» **DATASET EXCERPTS**
====
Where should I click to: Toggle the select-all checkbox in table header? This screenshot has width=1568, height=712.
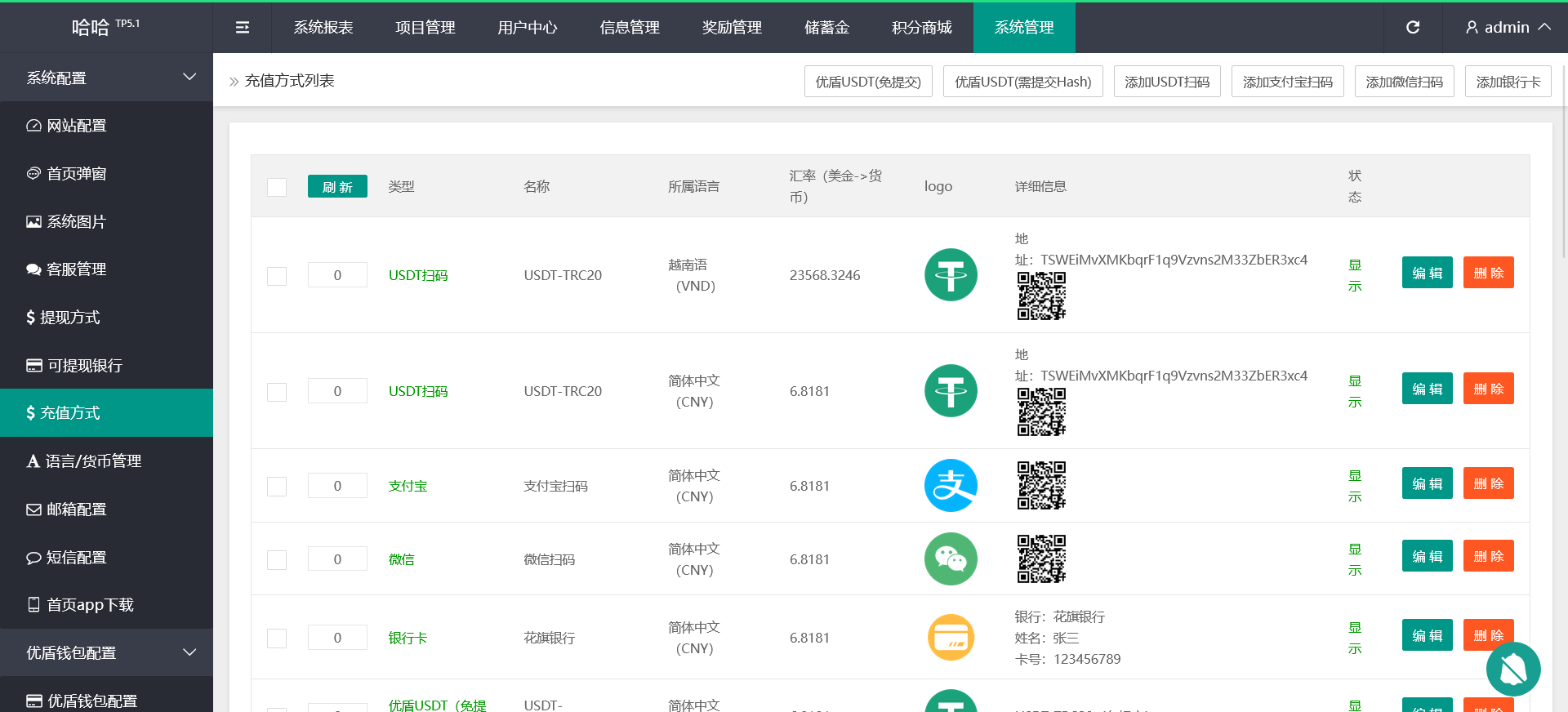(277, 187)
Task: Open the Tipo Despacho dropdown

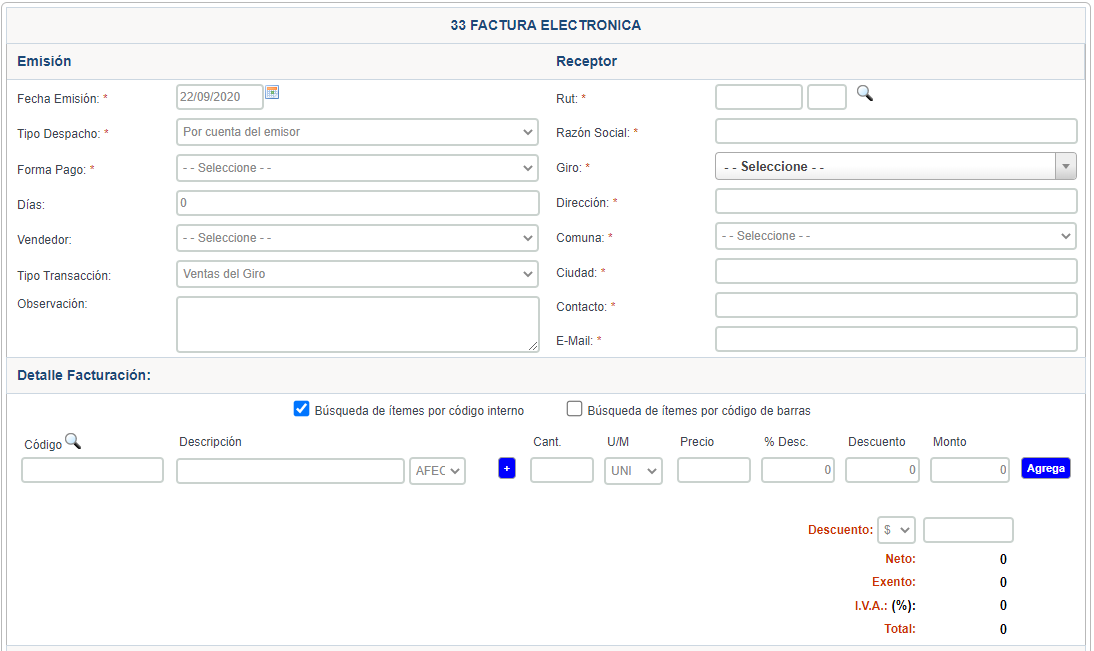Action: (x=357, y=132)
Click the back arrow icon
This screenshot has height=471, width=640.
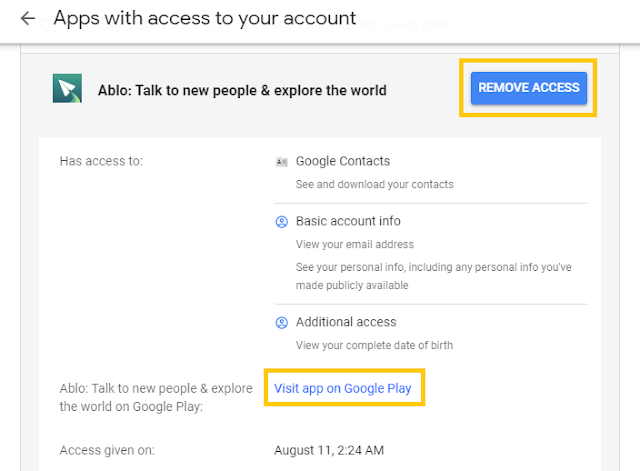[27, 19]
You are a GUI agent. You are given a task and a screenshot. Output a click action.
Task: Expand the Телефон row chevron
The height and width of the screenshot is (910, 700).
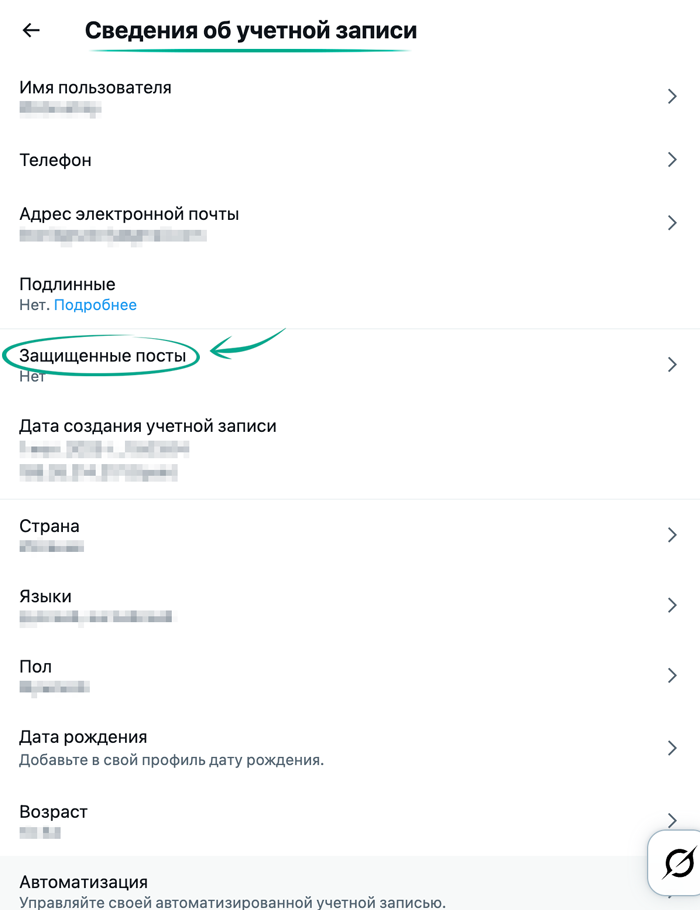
====
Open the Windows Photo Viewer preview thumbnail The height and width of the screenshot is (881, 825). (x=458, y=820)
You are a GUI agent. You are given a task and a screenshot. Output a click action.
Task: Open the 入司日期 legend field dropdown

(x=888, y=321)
====
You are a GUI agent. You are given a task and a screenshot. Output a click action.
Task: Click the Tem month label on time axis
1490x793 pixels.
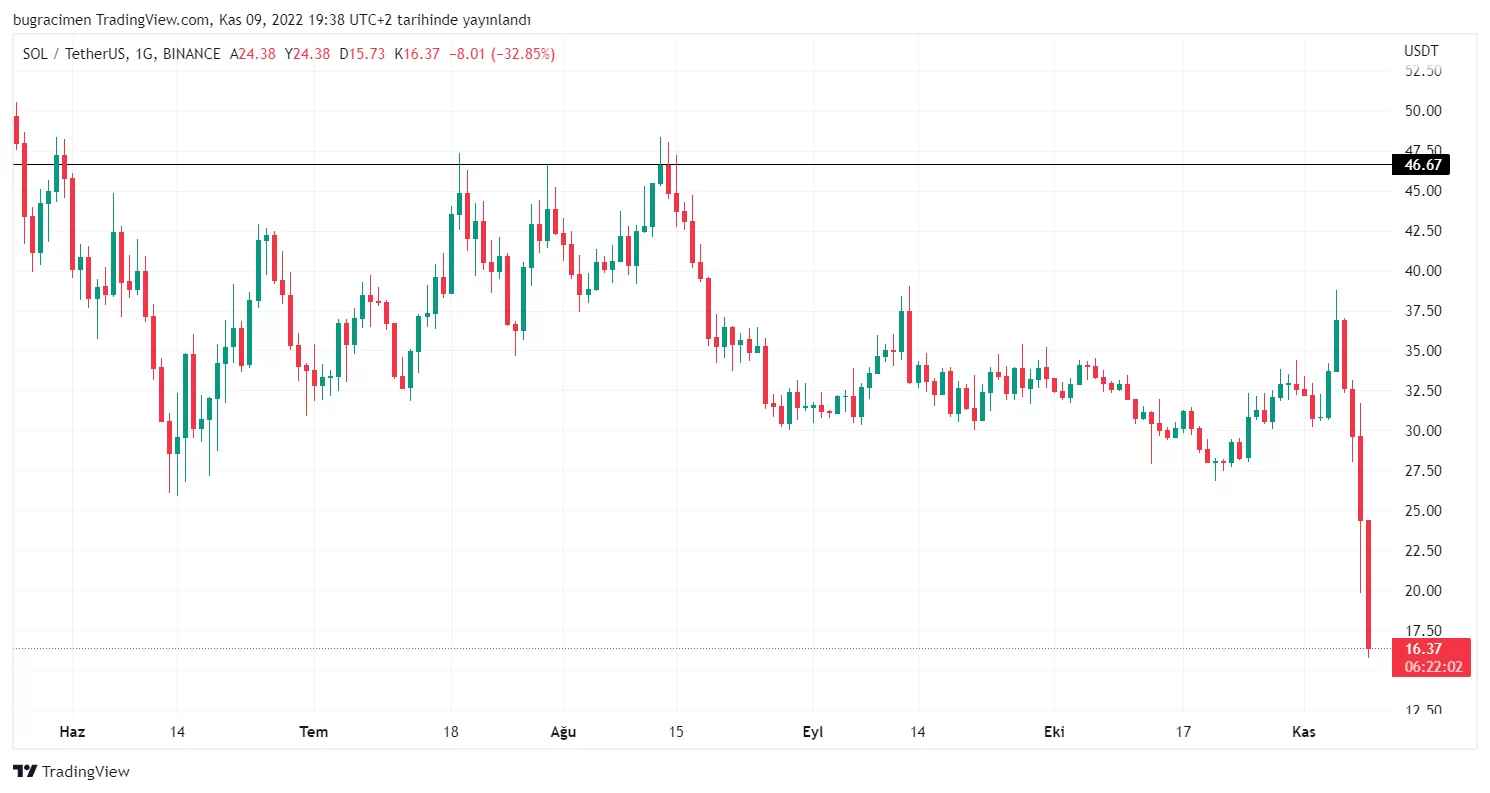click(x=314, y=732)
====
» **PROBLEM**
All that is wanted is the lines above between the one containing "Where should I" and the one containing "The height and width of the screenshot is (910, 700).", inclusive, restated word for word, with pictures omitted.

» **RESPONSE TO THIS EXERCISE**
Where should I click to: Toggle the select-all checkbox in table header? This screenshot has width=1568, height=712.
(277, 187)
Task: Open the Tipo Despacho dropdown

Action: (x=357, y=132)
Click the back arrow icon
This screenshot has height=471, width=640.
[27, 19]
You are a GUI agent. You are given a task and a screenshot. Output a click action.
Task: Expand the Телефон row chevron
The height and width of the screenshot is (910, 700).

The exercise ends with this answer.